Evaluate $\lim\limits_{x\to 0^{+}}(\ln(x)-\ln(\sin x))$

Question

Evaluate $\lim\limits_{x\to 0^{+}}(\ln(x)-\ln(\sin x))$

My trial

As $x\to 0^{+},\;\ln(x)\to \infty$ and $\ln(\sin x)\to \infty.$ So,

\begin{align}\lim\limits_{x\to 0^{+}}(\ln(x)-\ln(\sin x))=\lim\limits_{x\to 0^{+}}\ln\left(\frac{x}{\sin x}\right)\end{align}

This should result to $\infty$ but I may be wrong.
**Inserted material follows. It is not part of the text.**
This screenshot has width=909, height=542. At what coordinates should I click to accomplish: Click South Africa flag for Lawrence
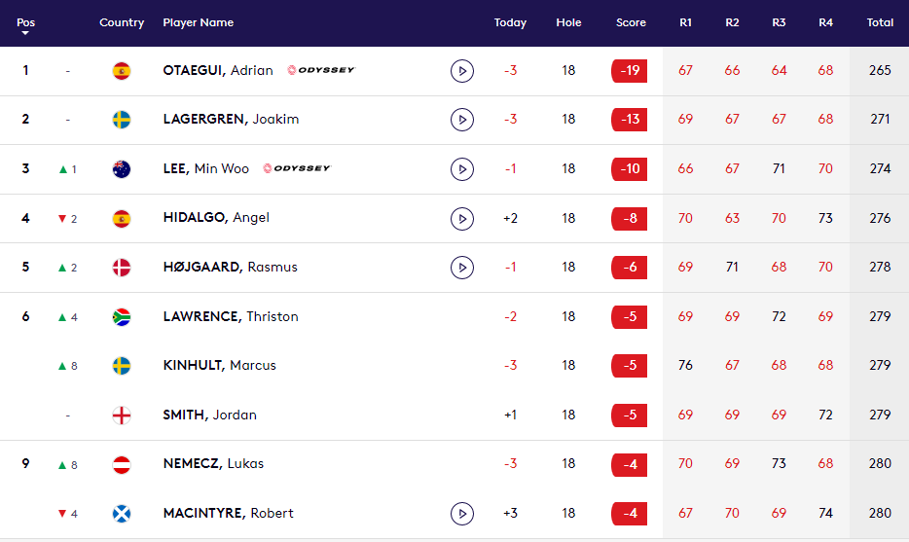click(122, 316)
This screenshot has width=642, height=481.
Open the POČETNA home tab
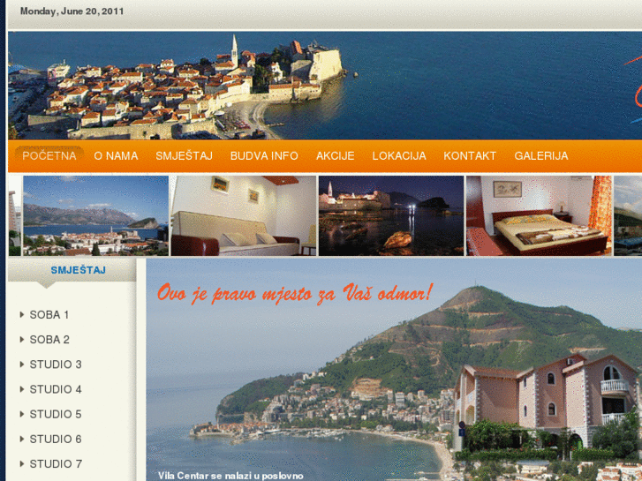(49, 155)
If I am wrong, how do I apply L'Hopital's rule to this?

Answer 1

$ \frac{x}{\sin x} \to 1$ as $x \to 0$,

hence $ \ln (\frac{x}{\sin x}) \to \ln 1=0$ as $x \to 0.$

Answer 2

Hint:

1. If $f$ is a continuous function and $\lim_{x\to a} g(x) = L$, then $\lim_{x\to a} f(g(x)) = f(L)$.
2. $\ln$ is continuous.
3. $\lim_{x\to 0}\frac{x}{\sin x}$ is simple to calculate.